Shopify’s Unified Edge — Infrastructure (2022)

0
36
Shopify’s Unified Edge — Infrastructure (2022)


While working on improvements to the Shopify platform in terms of how we handle traffic, we identified that through time each change became more and more challenging. When deploying a feature, if we wanted the whole platform to benefit from it, we couldn’t simply build it “one way fits all”—we already had more than six different ways for the traffic to reach us. To list some, we had a traffic path for:

  • “general population” (GenPop) Shopify Core: the monolith serving shops that’s already using an edge provider
  • GenPop Shopify applications and services
  • GenPop Shopify applications and services that’s using an edge provider
  • Personally identifiable information (PII) restricted Shopify Core: where we need to make sure that the traffic and related data are kept in a specific area of the world
  • PII restricted Shopify applications and services
  • publicly-accessible APIs that are required for Mutual Transport Layer Security (mTLS) authentication.
LOTR Meme stating: "How many ways are there for traffic to reach Shopify?"
LOTR Meme

We had to choose which traffic path could use those new features or build the same feature in more than six different ways. Moreover, many different traffic paths means that observability gets blurred. When we receive requests and something doesn’t work properly, figuring out why and how to fix it requires more time. It also takes longer to onboard new team members to all of those possibilities and how to distinguish between them.

LOTR meme image of Frodo holding the ring stating: One edge to reach them all, one edge to secure them; One edge to bring them all and in the clusters bind them.
One edge to reach them all, one edge to secure them; One edge to bring them all and in the clusters bind them.

This isn’t the way to build a highway to new features and improvements.
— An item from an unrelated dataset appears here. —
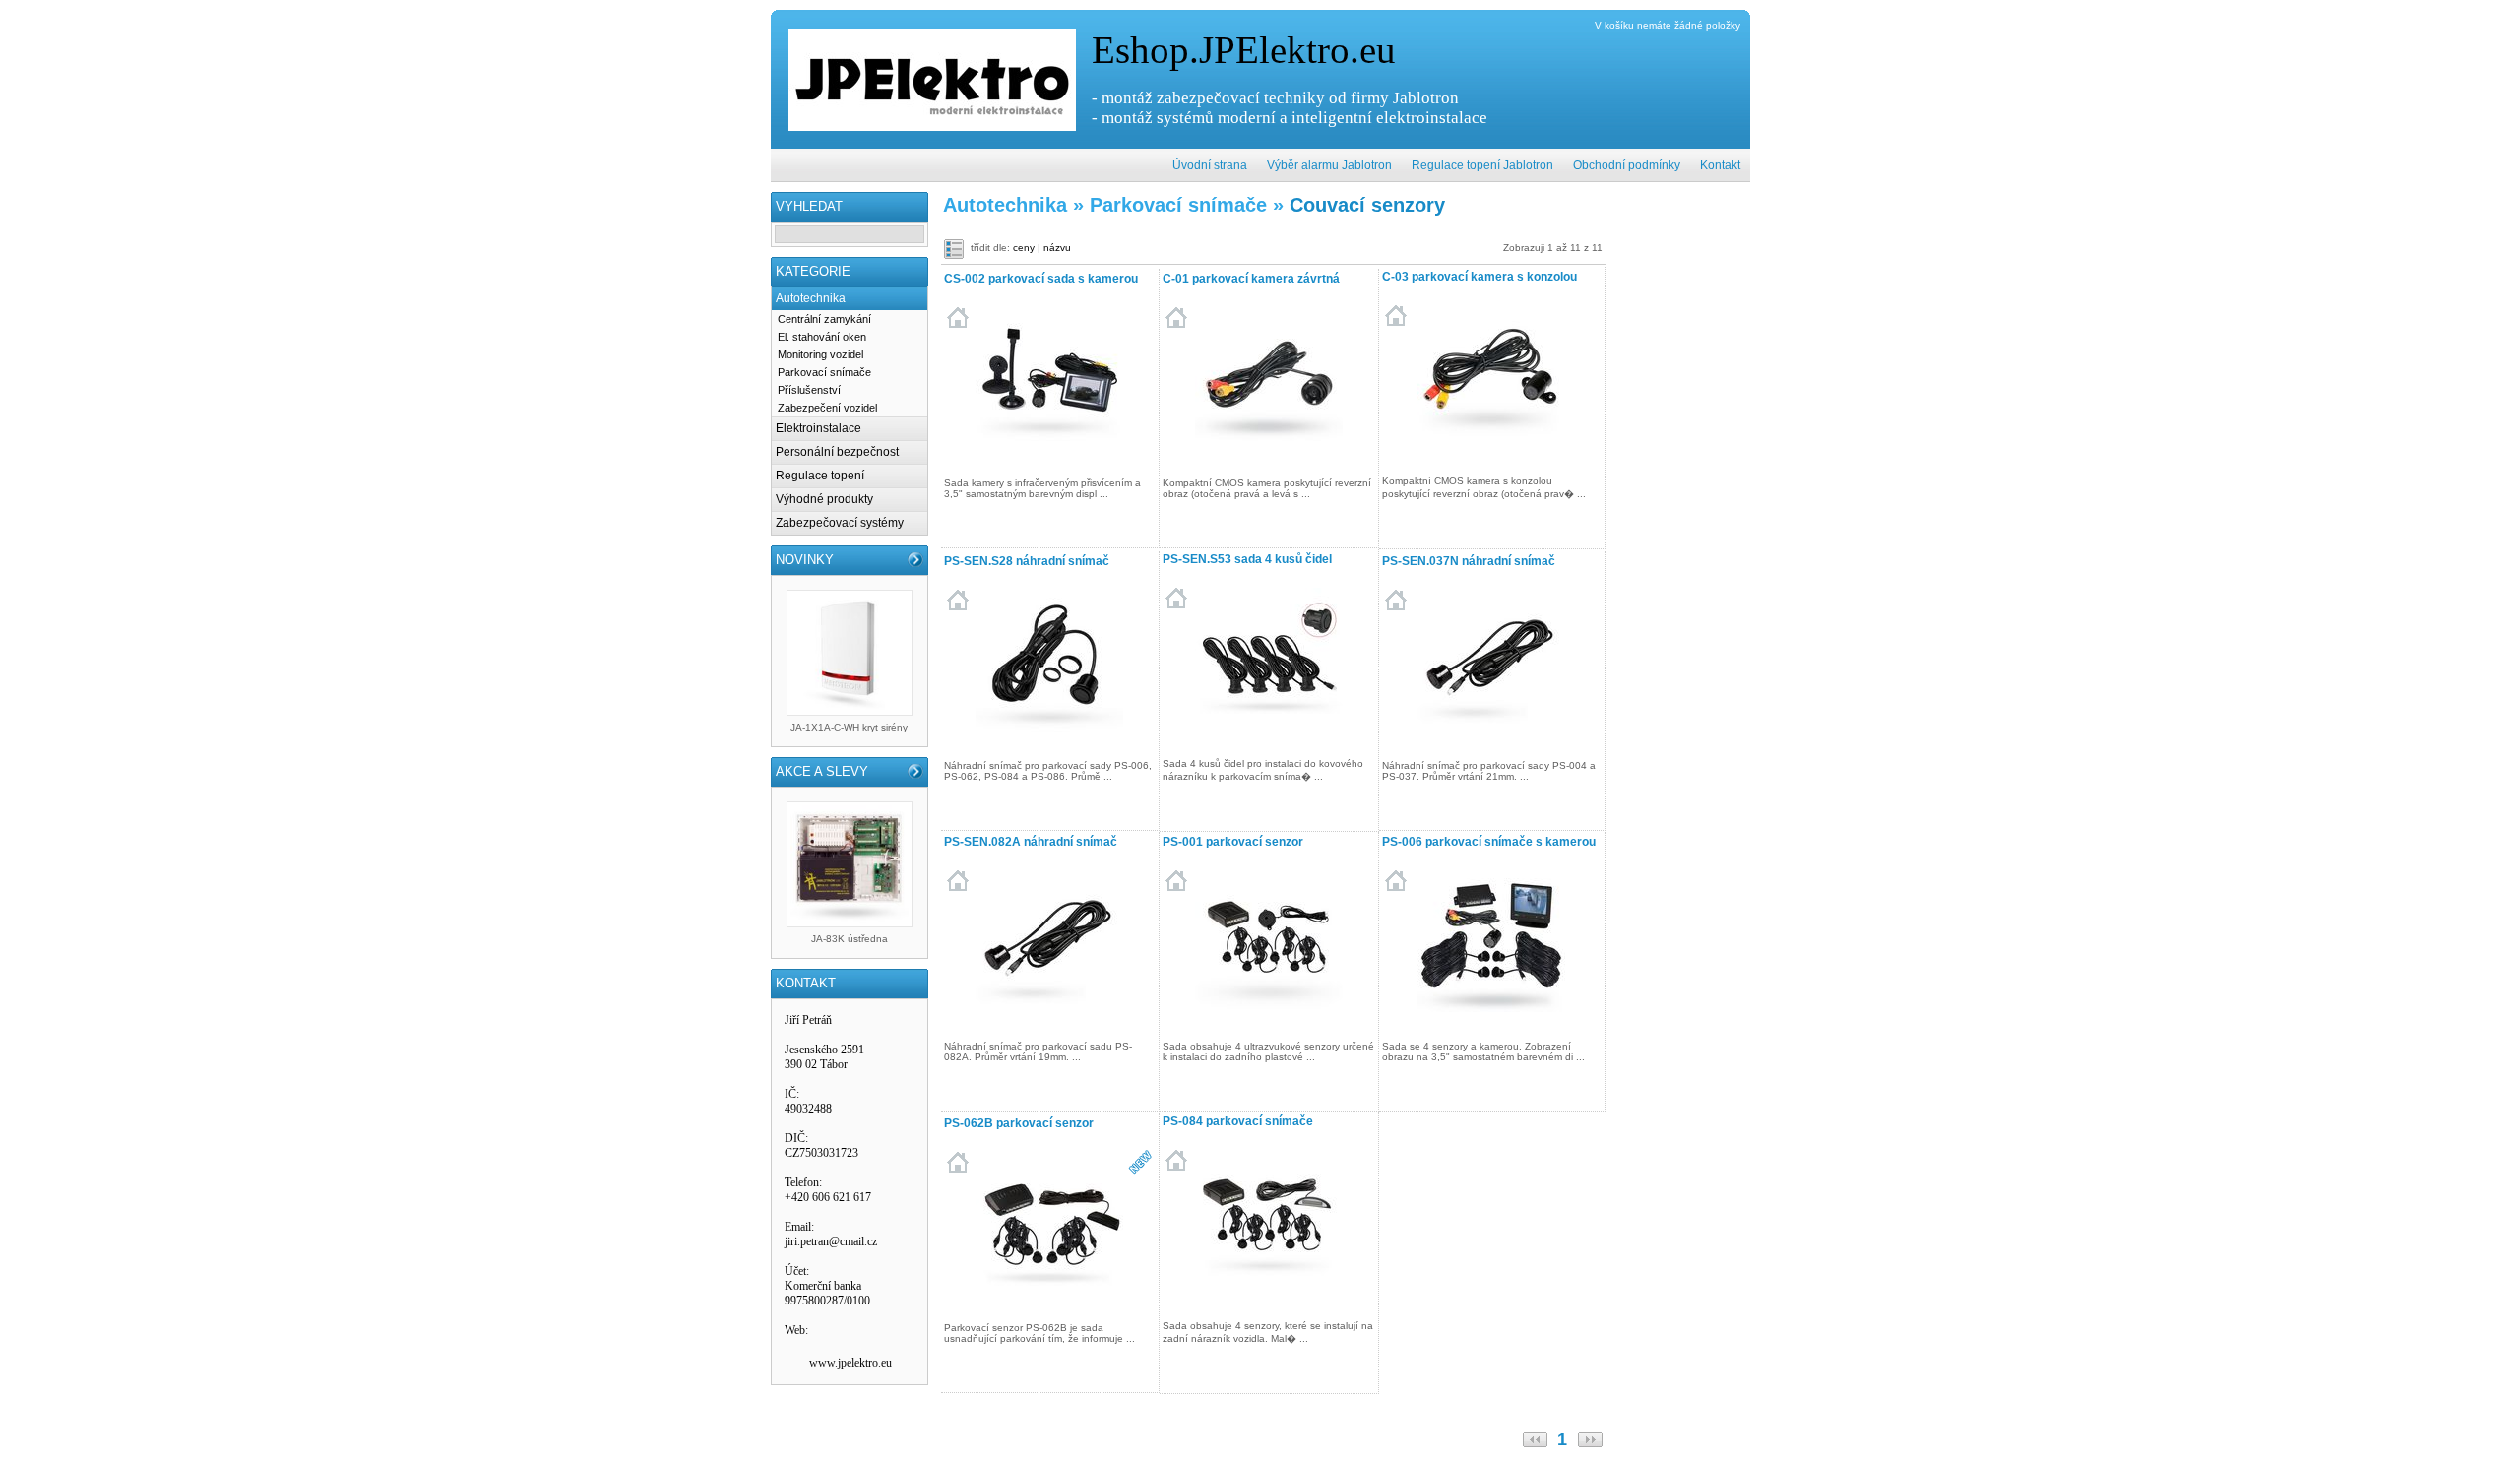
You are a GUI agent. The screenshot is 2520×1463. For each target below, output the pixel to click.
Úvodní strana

I’d like to tell you why and how we built the one edge to front our services and systems.

LOTR meme image of Aragorn stating: One does not simply know what "The Edge" stands for.
One does not simply know what “The Edge” stands for.

The most straightforward definition of the edge, or network edge, is the point at which an enterprise-owned network connects to a third-party network. With cloud computing, lines are slightly blurred as we use third parties to provide us with servers and networks (even more when using a provider to front your network, like we do at Shopify). But in both those cases, as long as they’re used and controlled by Shopify, they’re considered part of our network.

The edge of Shopify is where requests from outside our network are made to reach our network.

Unifying our edge became our next objective and two projects were born to make this possible: Möbius, which as the name taken from the “Möbius strip” suggests, was to be the one edge of Shopify and Shopify Front End (SFE), the routing layer that receives traffic from Möbius and dispatches it to where it needs to go.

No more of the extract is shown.